And because the region had been largely excluded from reckless global markets, Africa actually avoided the worst of the financial crisis. With few, if any, mortgages or credit cards to max out, African households are underleveraged. Stingy commercial banks push small businesses to follow a “lean” model for both operations and finance that can be more efficient. If the world is progressively tightening its belt, it should aim for the notch marked “Africa.”

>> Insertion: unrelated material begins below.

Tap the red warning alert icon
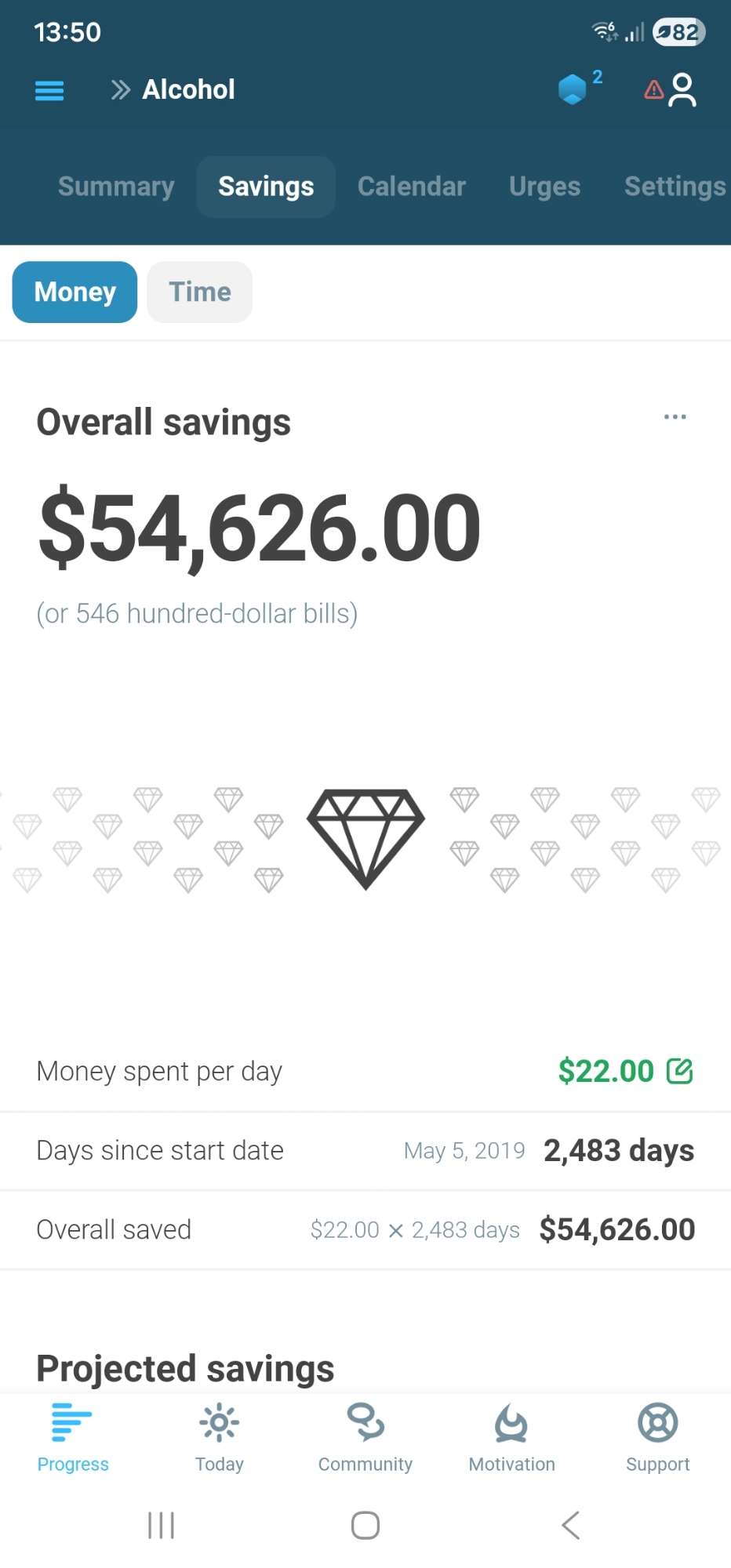The height and width of the screenshot is (1568, 731). [x=653, y=90]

Lean economies have discovered the commercial advantages of trade among themselves. Trillions of dollars now flow between Asia, Latin America and Africa. And it’s not just because of China. Turkish Airlines now flies to over 30 African destinations — and Turkey has opened nearly two dozen embassies on the continent since 2009. In 2012, the Brazilian megabank BTG Pactual started a $1 billion fund for Africa. IrokoTV, a service for streaming Nigerian movies, found an unexpectedly engaged fan base in Malaysia. With neither forgiveness nor permission from “the West,” exchange between emerging markets has come to rival the trans-Atlantic trade that dominated the 20th century.
LEAN thinking also drives a different sort of innovation. The story of Toto, a Japanese company that created the Otohime, or “Sound Princess,” illustrates the great divide. Now installed in thousands of restroom stalls across Japan, the device mimics the sound of flushing water. The Sound Princess solved a problem of affluence: women were continuously flushing public toilets to mask the sounds that come with using them. Toto’s innovation saves them the embarrassment. The portable, purse-friendly version is a best-selling consumer product in Japan.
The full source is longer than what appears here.